> [WORK TO BE COMPLETED]: Reproduce, with no changes, the line where "token (727, 1654)" appears and every subsequent line of the listing, the last one included.

> [RECORDS PROVIDED]:

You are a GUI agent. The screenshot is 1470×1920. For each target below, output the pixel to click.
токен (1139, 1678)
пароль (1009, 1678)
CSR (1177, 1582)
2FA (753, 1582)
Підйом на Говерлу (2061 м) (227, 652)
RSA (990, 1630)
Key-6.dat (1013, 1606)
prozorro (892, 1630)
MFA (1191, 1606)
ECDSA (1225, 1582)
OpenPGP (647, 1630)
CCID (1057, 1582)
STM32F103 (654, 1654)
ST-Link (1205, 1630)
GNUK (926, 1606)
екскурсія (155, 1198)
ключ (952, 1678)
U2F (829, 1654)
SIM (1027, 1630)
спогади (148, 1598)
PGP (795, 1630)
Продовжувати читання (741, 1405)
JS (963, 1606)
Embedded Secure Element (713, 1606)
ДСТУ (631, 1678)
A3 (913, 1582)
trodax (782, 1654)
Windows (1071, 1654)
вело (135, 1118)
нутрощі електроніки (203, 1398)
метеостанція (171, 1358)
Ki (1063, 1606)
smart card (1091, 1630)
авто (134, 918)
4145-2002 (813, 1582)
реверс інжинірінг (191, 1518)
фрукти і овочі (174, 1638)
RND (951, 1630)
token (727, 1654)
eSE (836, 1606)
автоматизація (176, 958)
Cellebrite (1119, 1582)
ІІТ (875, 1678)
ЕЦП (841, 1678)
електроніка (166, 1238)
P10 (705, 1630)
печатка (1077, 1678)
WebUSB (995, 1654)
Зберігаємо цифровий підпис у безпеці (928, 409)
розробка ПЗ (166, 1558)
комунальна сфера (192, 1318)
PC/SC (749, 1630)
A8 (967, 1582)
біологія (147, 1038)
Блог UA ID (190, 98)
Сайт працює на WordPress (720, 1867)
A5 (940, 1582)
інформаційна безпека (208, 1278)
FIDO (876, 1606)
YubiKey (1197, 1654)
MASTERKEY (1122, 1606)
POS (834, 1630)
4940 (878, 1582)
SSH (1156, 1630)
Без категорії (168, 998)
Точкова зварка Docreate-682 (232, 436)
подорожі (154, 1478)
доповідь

> [WRITTEN ANSWER]:
token (727, 1654)
eSE (836, 1606)
автоматизація (176, 958)
Cellebrite (1119, 1582)
ІІТ (875, 1678)
ЕЦП (841, 1678)
електроніка (166, 1238)
P10 (705, 1630)
печатка (1077, 1678)
WebUSB (995, 1654)
Зберігаємо цифровий підпис у безпеці (928, 409)
розробка ПЗ (166, 1558)
комунальна сфера (192, 1318)
PC/SC (749, 1630)
A8 (967, 1582)
біологія (147, 1038)
Блог UA ID (190, 98)
Сайт працює на WordPress (720, 1867)
A5 (940, 1582)
інформаційна безпека (208, 1278)
FIDO (876, 1606)
YubiKey (1197, 1654)
MASTERKEY (1122, 1606)
POS (834, 1630)
4940 (878, 1582)
SSH (1156, 1630)
Без категорії (168, 998)
Точкова зварка Docreate-682 (232, 436)
подорожі (154, 1478)
доповідь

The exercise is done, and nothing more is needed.